Stored records:
════════════════════

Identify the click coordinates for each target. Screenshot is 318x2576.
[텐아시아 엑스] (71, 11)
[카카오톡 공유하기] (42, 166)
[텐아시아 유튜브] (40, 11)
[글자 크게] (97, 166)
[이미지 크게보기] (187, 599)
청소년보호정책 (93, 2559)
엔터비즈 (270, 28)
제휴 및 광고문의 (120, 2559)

════════════════════

**TASK TO CARRY OUT**: Your answer should consist of every record, restated exactly.

**TASK RESPONSE**:
Identify the click coordinates for each target. Screenshot is 318x2576.
[텐아시아 엑스] (71, 11)
[카카오톡 공유하기] (42, 166)
[텐아시아 유튜브] (40, 11)
[글자 크게] (97, 166)
[이미지 크게보기] (187, 599)
청소년보호정책 (93, 2559)
엔터비즈 (270, 28)
제휴 및 광고문의 (120, 2559)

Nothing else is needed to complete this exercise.